> **PROMPT**
Where the word "will" occurs in a line of the data, return the whole line.

> **RECORDS SHOWN**
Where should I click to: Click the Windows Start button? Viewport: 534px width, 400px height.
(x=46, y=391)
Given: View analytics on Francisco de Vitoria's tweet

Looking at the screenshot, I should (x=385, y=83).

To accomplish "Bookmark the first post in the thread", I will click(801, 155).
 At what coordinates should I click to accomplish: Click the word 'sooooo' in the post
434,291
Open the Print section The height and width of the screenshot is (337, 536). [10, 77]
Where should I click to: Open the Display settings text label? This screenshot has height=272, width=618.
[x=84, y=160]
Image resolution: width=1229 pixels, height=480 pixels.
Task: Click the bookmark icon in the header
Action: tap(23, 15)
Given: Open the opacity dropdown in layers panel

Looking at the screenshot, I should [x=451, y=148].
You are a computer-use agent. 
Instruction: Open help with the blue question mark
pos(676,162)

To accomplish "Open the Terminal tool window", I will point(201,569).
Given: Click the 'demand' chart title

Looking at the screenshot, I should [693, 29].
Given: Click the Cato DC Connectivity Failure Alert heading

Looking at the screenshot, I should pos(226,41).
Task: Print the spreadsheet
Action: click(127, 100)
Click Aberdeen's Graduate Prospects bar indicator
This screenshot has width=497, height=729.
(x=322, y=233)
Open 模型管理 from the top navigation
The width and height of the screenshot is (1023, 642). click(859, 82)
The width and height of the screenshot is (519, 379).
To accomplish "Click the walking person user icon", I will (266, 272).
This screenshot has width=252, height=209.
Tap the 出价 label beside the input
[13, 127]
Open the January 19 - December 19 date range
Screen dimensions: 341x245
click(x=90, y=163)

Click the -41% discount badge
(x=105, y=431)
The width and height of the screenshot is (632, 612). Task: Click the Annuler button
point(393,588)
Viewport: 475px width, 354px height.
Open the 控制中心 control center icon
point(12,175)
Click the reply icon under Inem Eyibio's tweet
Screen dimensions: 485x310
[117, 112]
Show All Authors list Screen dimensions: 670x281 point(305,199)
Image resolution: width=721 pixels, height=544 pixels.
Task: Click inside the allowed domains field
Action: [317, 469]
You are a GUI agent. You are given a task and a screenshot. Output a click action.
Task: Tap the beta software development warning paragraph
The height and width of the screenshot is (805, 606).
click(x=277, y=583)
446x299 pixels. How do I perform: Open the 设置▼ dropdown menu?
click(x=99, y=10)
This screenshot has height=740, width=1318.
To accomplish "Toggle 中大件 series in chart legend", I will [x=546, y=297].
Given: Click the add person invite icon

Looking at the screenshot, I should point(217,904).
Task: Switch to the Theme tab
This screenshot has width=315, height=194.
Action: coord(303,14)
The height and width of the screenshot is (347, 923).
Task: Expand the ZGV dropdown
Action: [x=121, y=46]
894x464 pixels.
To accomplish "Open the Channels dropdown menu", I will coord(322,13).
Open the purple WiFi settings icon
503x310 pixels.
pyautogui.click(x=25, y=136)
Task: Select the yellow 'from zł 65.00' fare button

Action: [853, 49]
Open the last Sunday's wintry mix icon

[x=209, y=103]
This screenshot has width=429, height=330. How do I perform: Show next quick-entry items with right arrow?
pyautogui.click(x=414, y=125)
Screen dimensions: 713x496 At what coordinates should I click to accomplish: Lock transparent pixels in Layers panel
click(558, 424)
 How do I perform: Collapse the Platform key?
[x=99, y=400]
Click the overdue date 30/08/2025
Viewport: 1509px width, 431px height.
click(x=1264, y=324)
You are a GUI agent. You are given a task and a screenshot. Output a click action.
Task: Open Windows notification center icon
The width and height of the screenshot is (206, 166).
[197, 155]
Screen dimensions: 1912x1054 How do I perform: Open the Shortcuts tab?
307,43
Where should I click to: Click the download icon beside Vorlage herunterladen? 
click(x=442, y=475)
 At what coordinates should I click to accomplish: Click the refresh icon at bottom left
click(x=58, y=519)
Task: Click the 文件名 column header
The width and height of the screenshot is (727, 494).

> **ANSWER BELOW**
To accomplish "Bookmark the first post in the thread", I will click(801, 155).
To accomplish "Open the Terminal tool window", I will point(201,569).
To accomplish "Click the walking person user icon", I will (266, 272).
To accomplish "Toggle 中大件 series in chart legend", I will [x=546, y=297].
To accomplish "Open the Channels dropdown menu", I will coord(322,13).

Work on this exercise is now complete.